* EXERCISE REQUIREMENTS:
Each record below must be written out again in exactly the same form.

* RECORD EXCERPTS:
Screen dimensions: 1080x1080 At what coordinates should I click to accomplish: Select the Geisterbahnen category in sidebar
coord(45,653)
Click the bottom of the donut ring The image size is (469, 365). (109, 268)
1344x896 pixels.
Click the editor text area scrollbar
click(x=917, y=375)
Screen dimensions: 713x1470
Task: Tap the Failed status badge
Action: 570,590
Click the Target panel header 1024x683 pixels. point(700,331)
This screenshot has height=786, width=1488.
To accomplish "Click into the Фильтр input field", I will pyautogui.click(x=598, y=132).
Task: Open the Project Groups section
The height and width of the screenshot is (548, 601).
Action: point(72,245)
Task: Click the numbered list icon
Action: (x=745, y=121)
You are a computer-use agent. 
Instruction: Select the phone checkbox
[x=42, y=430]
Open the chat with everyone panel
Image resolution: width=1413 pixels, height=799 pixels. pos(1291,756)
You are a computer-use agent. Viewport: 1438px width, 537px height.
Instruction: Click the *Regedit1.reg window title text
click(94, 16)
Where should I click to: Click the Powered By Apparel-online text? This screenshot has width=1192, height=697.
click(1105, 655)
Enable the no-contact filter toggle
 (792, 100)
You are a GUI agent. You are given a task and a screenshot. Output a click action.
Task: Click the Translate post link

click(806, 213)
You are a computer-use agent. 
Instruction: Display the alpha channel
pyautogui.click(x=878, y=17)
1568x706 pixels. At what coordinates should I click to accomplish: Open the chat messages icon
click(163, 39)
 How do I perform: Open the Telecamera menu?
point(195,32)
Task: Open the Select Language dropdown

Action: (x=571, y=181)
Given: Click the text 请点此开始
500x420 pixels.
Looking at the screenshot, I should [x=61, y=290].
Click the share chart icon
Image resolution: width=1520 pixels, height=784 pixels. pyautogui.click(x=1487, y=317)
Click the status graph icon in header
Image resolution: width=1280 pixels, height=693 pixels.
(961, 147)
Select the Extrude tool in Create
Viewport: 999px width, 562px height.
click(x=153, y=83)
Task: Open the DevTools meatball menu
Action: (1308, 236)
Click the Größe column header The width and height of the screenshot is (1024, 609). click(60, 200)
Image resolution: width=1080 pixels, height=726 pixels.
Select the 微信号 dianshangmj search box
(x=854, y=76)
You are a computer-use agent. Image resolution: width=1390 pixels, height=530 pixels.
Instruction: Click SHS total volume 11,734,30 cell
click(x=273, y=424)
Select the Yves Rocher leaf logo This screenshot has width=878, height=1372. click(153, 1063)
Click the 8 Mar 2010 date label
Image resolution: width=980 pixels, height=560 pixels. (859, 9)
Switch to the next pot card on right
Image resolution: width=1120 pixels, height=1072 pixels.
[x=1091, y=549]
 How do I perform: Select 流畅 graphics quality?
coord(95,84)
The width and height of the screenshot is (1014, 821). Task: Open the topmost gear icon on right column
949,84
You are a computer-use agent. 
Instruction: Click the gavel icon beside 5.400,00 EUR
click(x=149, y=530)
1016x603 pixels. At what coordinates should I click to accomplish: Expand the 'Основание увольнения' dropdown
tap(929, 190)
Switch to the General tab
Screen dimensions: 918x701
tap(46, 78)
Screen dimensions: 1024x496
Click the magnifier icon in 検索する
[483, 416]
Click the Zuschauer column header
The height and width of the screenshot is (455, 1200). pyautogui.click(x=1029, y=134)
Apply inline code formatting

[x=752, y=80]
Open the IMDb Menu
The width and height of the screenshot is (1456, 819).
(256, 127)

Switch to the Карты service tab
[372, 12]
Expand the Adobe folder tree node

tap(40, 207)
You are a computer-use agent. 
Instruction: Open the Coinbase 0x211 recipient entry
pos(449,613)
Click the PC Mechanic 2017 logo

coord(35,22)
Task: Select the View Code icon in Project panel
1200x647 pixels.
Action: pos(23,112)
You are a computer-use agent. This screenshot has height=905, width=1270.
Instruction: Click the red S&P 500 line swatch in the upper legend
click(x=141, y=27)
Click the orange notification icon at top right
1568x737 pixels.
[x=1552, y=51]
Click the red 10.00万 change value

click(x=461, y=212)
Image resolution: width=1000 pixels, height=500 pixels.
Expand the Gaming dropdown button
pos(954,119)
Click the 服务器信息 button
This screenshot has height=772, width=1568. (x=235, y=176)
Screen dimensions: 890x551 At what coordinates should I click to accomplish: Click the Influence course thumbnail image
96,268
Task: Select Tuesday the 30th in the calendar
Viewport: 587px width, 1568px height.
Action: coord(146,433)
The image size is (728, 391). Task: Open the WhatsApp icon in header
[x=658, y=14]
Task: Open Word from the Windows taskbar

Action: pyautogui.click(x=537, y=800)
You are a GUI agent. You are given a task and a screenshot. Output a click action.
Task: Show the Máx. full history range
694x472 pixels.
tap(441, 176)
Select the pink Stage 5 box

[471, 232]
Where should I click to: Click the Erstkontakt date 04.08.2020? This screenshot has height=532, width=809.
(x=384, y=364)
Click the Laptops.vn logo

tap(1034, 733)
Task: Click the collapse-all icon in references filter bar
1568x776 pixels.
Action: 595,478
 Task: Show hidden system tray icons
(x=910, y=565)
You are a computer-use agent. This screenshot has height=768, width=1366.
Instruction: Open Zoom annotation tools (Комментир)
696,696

* YOUR SOLUTION:
Screen dimensions: 1080x1080 At what coordinates should I click to accomplish: Select the Geisterbahnen category in sidebar
coord(45,653)
Click the bottom of the donut ring The image size is (469, 365). (109, 268)
1344x896 pixels.
Click the editor text area scrollbar
click(x=917, y=375)
Screen dimensions: 713x1470
Task: Tap the Failed status badge
Action: 570,590
Click the Target panel header 1024x683 pixels. point(700,331)
This screenshot has height=786, width=1488.
To accomplish "Click into the Фильтр input field", I will pyautogui.click(x=598, y=132).
Task: Open the Project Groups section
The height and width of the screenshot is (548, 601).
Action: point(72,245)
Task: Click the numbered list icon
Action: (x=745, y=121)
You are a computer-use agent. 
Instruction: Select the phone checkbox
[x=42, y=430]
Open the chat with everyone panel
Image resolution: width=1413 pixels, height=799 pixels. pos(1291,756)
You are a computer-use agent. Viewport: 1438px width, 537px height.
Instruction: Click the *Regedit1.reg window title text
click(94, 16)
Where should I click to: Click the Powered By Apparel-online text? This screenshot has width=1192, height=697.
click(1105, 655)
Enable the no-contact filter toggle
 (792, 100)
You are a GUI agent. You are given a task and a screenshot. Output a click action.
Task: Click the Translate post link

click(806, 213)
You are a computer-use agent. 
Instruction: Display the alpha channel
pyautogui.click(x=878, y=17)
1568x706 pixels. At what coordinates should I click to accomplish: Open the chat messages icon
click(163, 39)
 How do I perform: Open the Telecamera menu?
point(195,32)
Task: Open the Select Language dropdown

Action: (x=571, y=181)
Given: Click the text 请点此开始
500x420 pixels.
Looking at the screenshot, I should [x=61, y=290].
Click the share chart icon
Image resolution: width=1520 pixels, height=784 pixels. pyautogui.click(x=1487, y=317)
Click the status graph icon in header
Image resolution: width=1280 pixels, height=693 pixels.
(961, 147)
Select the Extrude tool in Create
Viewport: 999px width, 562px height.
click(x=153, y=83)
Task: Open the DevTools meatball menu
Action: (1308, 236)
Click the Größe column header The width and height of the screenshot is (1024, 609). click(60, 200)
Image resolution: width=1080 pixels, height=726 pixels.
Select the 微信号 dianshangmj search box
(x=854, y=76)
You are a computer-use agent. Image resolution: width=1390 pixels, height=530 pixels.
Instruction: Click SHS total volume 11,734,30 cell
click(x=273, y=424)
Select the Yves Rocher leaf logo This screenshot has width=878, height=1372. click(153, 1063)
Click the 8 Mar 2010 date label
Image resolution: width=980 pixels, height=560 pixels. (859, 9)
Switch to the next pot card on right
Image resolution: width=1120 pixels, height=1072 pixels.
[x=1091, y=549]
 How do I perform: Select 流畅 graphics quality?
coord(95,84)
The width and height of the screenshot is (1014, 821). Task: Open the topmost gear icon on right column
949,84
You are a computer-use agent. 
Instruction: Click the gavel icon beside 5.400,00 EUR
click(x=149, y=530)
1016x603 pixels. At what coordinates should I click to accomplish: Expand the 'Основание увольнения' dropdown
tap(929, 190)
Switch to the General tab
Screen dimensions: 918x701
tap(46, 78)
Screen dimensions: 1024x496
Click the magnifier icon in 検索する
[483, 416]
Click the Zuschauer column header
The height and width of the screenshot is (455, 1200). pyautogui.click(x=1029, y=134)
Apply inline code formatting

[x=752, y=80]
Open the IMDb Menu
The width and height of the screenshot is (1456, 819).
(256, 127)

Switch to the Карты service tab
[372, 12]
Expand the Adobe folder tree node

tap(40, 207)
You are a computer-use agent. 
Instruction: Open the Coinbase 0x211 recipient entry
pos(449,613)
Click the PC Mechanic 2017 logo

coord(35,22)
Task: Select the View Code icon in Project panel
1200x647 pixels.
Action: pos(23,112)
You are a computer-use agent. This screenshot has height=905, width=1270.
Instruction: Click the red S&P 500 line swatch in the upper legend
click(x=141, y=27)
Click the orange notification icon at top right
1568x737 pixels.
[x=1552, y=51]
Click the red 10.00万 change value

click(x=461, y=212)
Image resolution: width=1000 pixels, height=500 pixels.
Expand the Gaming dropdown button
pos(954,119)
Click the 服务器信息 button
This screenshot has height=772, width=1568. (x=235, y=176)
Screen dimensions: 890x551 At what coordinates should I click to accomplish: Click the Influence course thumbnail image
96,268
Task: Select Tuesday the 30th in the calendar
Viewport: 587px width, 1568px height.
Action: coord(146,433)
The image size is (728, 391). Task: Open the WhatsApp icon in header
[x=658, y=14]
Task: Open Word from the Windows taskbar

Action: pyautogui.click(x=537, y=800)
You are a GUI agent. You are given a task and a screenshot. Output a click action.
Task: Show the Máx. full history range
694x472 pixels.
tap(441, 176)
Select the pink Stage 5 box

[471, 232]
Where should I click to: Click the Erstkontakt date 04.08.2020? This screenshot has height=532, width=809.
(x=384, y=364)
Click the Laptops.vn logo

tap(1034, 733)
Task: Click the collapse-all icon in references filter bar
1568x776 pixels.
Action: 595,478
 Task: Show hidden system tray icons
(x=910, y=565)
You are a computer-use agent. This screenshot has height=768, width=1366.
Instruction: Open Zoom annotation tools (Комментир)
696,696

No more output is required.